Literature DB >> 19228054

S-layer, surface-accessible, and concanavalin A binding proteins of Methanosarcina acetivorans and Methanosarcina mazei.

Deborah R Francoleon1, Pinmanee Boontheung, Yanan Yang, UnMi Kin, A Jimmy Ytterberg, Patricia A Denny, Paul C Denny, Joseph A Loo, Robert P Gunsalus, Rachel R Ogorzalek Loo.   

Abstract

The outermost cell envelope structure of many archaea and bacteria contains a proteinaceous lattice termed the surface layer or S-layer. It is typically composed of only one or two abundant, often posttranslationally modified proteins that self-assemble to form the highly organized arrays. Surprisingly, over 100 proteins were annotated to be S-layer components in the archaeal species Methanosarcina acetivorans C2A and Methanosarcina mazei Gö1, reflecting limitations of current predictions. An in vivo biotinylation methodology was devised to affinity tag surface-exposed proteins while overcoming unique challenges in working with these fragile organisms. Cells were adapted to growth under N2 fixing conditions, thus, minimizing free amines reactive to the NHS-label, and high pH media compatible with the acylation chemistry was used.

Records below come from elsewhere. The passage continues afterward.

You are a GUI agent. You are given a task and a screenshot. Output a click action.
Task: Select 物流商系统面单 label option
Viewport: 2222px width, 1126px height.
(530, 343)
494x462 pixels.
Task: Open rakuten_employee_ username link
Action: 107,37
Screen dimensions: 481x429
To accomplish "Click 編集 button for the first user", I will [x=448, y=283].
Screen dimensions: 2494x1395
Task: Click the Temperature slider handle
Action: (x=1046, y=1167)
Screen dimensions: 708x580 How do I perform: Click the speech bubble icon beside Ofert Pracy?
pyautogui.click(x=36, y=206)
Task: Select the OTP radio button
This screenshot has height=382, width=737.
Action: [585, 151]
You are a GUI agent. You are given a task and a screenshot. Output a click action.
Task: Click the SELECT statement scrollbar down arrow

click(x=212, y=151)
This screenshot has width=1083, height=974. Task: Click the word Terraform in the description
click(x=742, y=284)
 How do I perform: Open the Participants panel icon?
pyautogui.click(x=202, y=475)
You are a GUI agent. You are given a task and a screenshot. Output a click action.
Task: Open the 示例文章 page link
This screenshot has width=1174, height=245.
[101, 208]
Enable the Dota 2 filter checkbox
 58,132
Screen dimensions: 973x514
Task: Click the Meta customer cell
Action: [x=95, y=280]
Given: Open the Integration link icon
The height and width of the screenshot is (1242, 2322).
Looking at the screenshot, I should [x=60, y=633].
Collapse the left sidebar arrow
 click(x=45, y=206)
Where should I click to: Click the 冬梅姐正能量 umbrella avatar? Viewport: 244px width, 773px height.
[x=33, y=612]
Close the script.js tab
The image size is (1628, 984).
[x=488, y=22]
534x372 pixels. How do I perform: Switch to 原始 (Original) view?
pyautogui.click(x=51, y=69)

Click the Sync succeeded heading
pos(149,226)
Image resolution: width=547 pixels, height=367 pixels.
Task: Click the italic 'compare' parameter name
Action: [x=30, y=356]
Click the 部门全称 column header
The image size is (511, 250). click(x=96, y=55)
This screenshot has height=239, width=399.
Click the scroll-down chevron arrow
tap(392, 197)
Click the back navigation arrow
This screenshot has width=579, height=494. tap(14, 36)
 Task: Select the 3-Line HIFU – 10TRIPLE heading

A 3-phase separation procedure was employed to isolate intact, labeled cells from lysed-cell derived proteins. Streptavidin affinity enrichment followed by stringent wash conditions removed nonspecifically bound proteins. This methodology revealed S-layer proteins in M. acetivorans C2A and M. mazei Gö1 to be MA0829 and MM1976, respectively. Each was demonstrated to exist as multiple glycosylated forms using SDS-PAGE coupled with glycoprotein-specific staining, and by interaction with the lectin, Concanavalin A. A number of additional surface-exposed proteins and glycoproteins were identified and included all three subunits of the thermosome: the latter suggests that the chaperonin complex is both surface- and cytoplasmically localized. This approach provides an alternative strategy to study surface proteins in the archaea.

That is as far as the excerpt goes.